Qatalog image for Venturebeat1

Qatalog, a digital work hub, partnered with Cornell researchers to research how people manage, access, share and create knowledge at work.

During the pandemic, newly-remote teams rushed to adopt software tools that promised to help them stay connected and work more effectively from home. But these apps aren’t delivering on their promise — in fact, they’re making workers’ lives worse. The explosion of workplace apps is overloading people with information, creating knowledge silos, and leading to confusion, mistakes and time-wasting:

  • Employees are wasting 59 minutes every day trying to find information hidden within different apps.
  • There are too many tools, as 43% said they spend too much time each day switching between different work software, and 45% said the back-and-forth makes them less productive.
  • Nearly 1 in 2 workers — 48% — said they are making mistakes at work because they can’t keep track of what’s going on across all their employers’ different digital tools.
  • Trying to track what work has been done is difficult, as 44% said siloed digital tools make it hard to know whether work is being duplicated by their colleagues.

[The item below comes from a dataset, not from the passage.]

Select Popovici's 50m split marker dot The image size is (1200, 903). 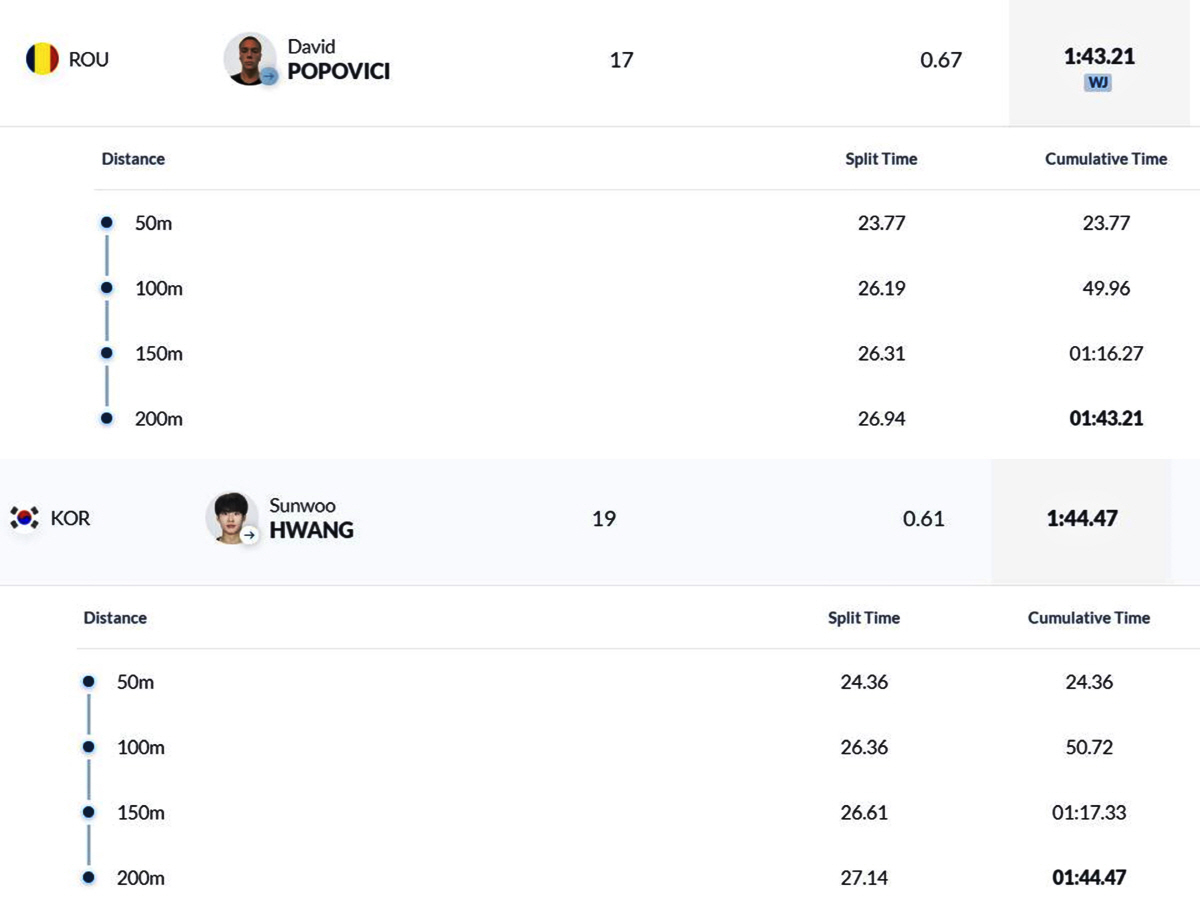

Despite their individual merits, different software tools are combining to create a noisy, chaotic and fragmented digital working environment. More than half– 54% — of the respondents said applications can sometimes make it harder to find information, and 58% of people were not certain all the departments were using the same online tools. There were concerns — 49% — that important information will get lost and and that information will not reach the intended audience.

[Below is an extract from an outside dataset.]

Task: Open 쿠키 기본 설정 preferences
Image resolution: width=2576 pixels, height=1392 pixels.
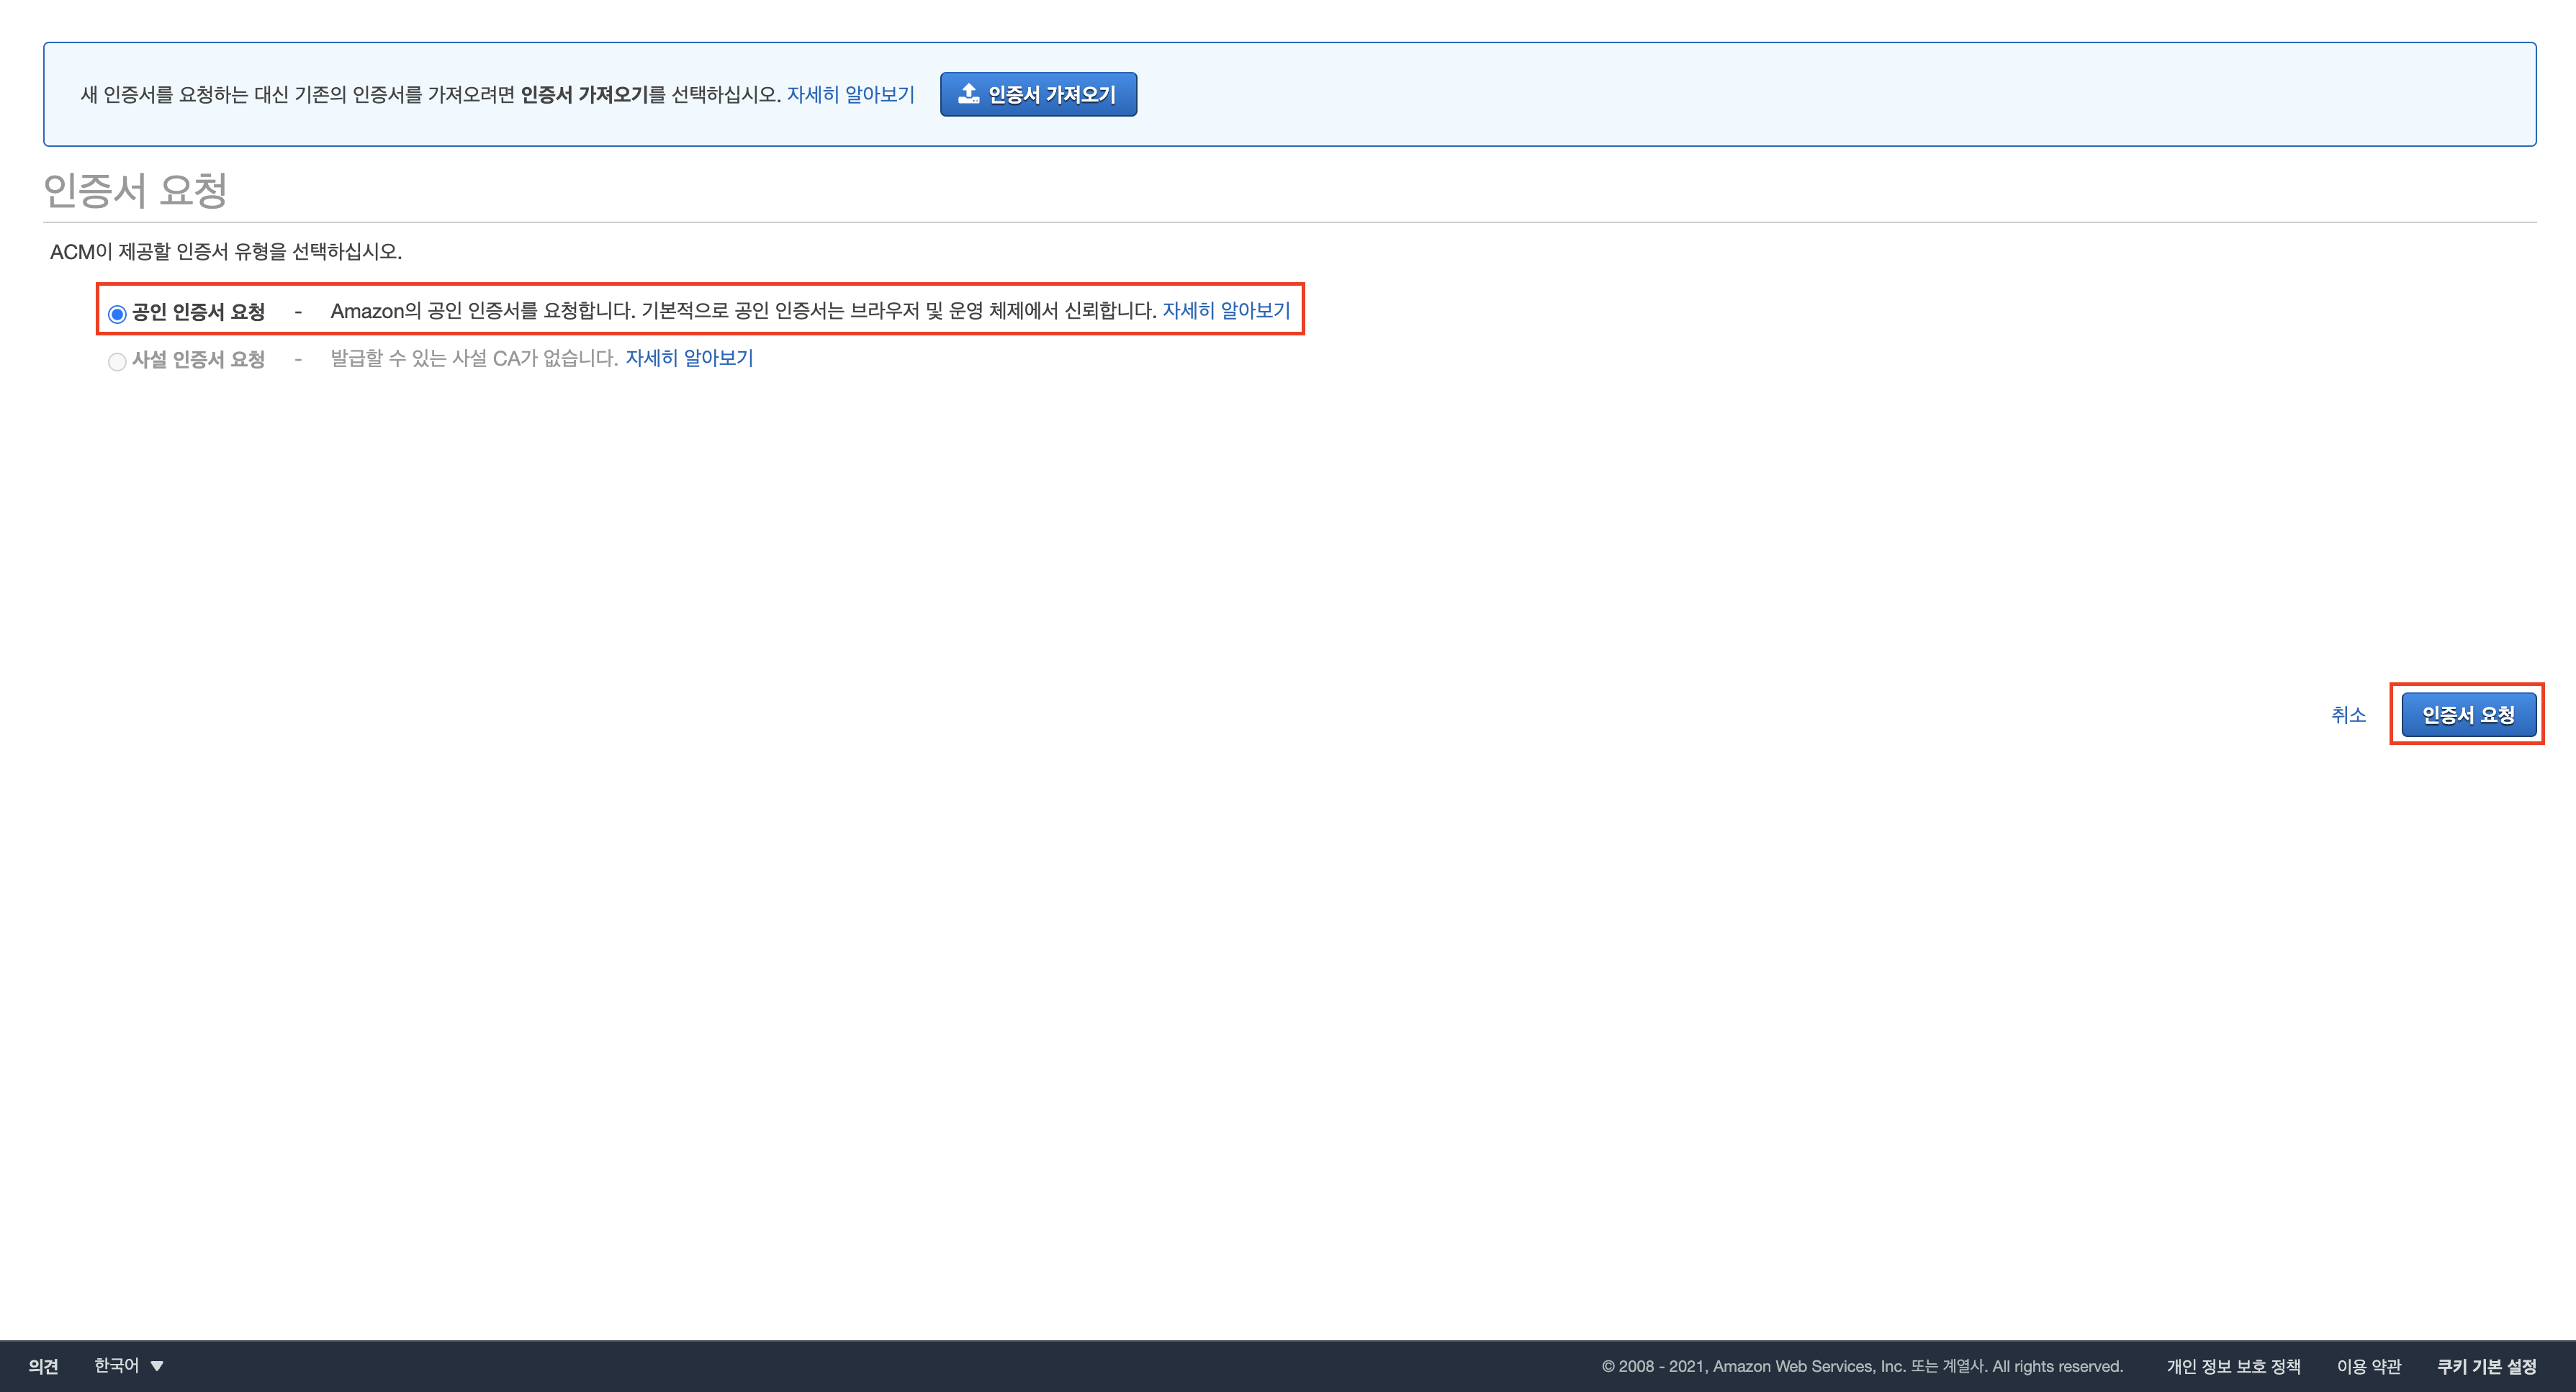Action: click(2486, 1366)

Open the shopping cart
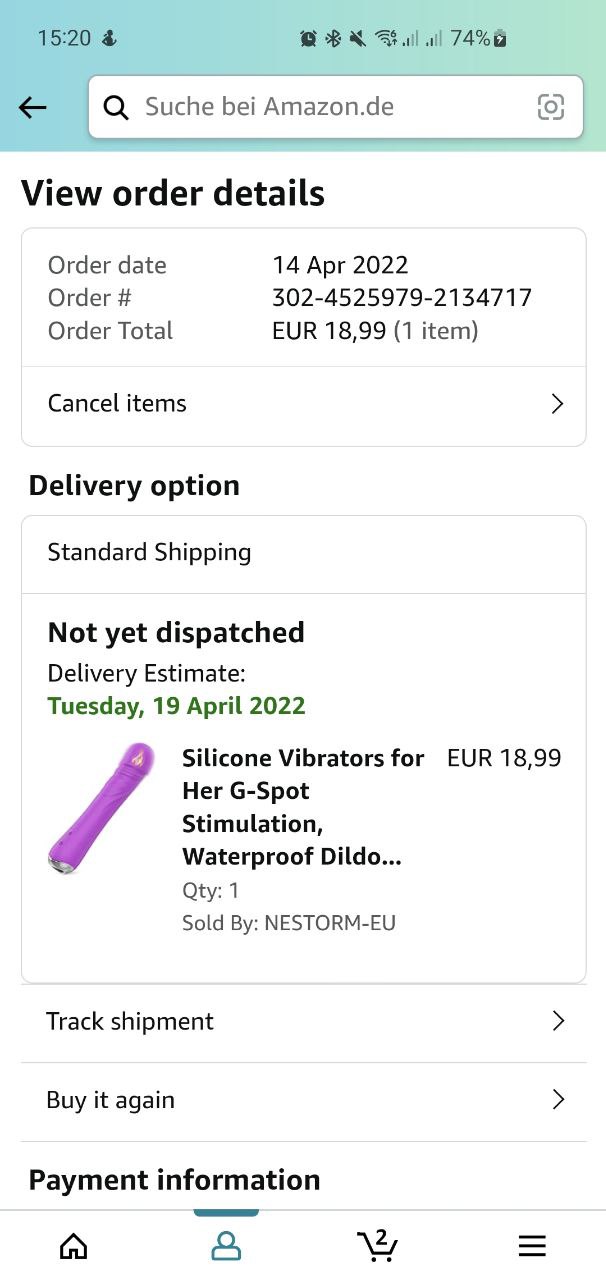click(377, 1245)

That chaos is because these tools are built to solve one problem well, but not designed to work together.

“There’s been an explosion in the number of apps we rely on to do our jobs, but the result isn’t greater productivity — it’s total chaos. No matter their individual merits, each tool is adding to a noisy digital environment that is, quite literally, driving workers to distraction. The more time that we waste on this mess, the less we have for deep thought and meaningful engagement with our colleagues,” said Tariq Rauf, CEO and founder of Qatalog. “We deserve better.”

The research team at Cornell University’s Ellis Idea Lab conducted three extensive surveys (1,000 participants per survey) to gather data, following the Gallup poll model, on March 31, 2021. Participants were based in the US and UK, working remotely, and familiar with modern software applications in the workplace.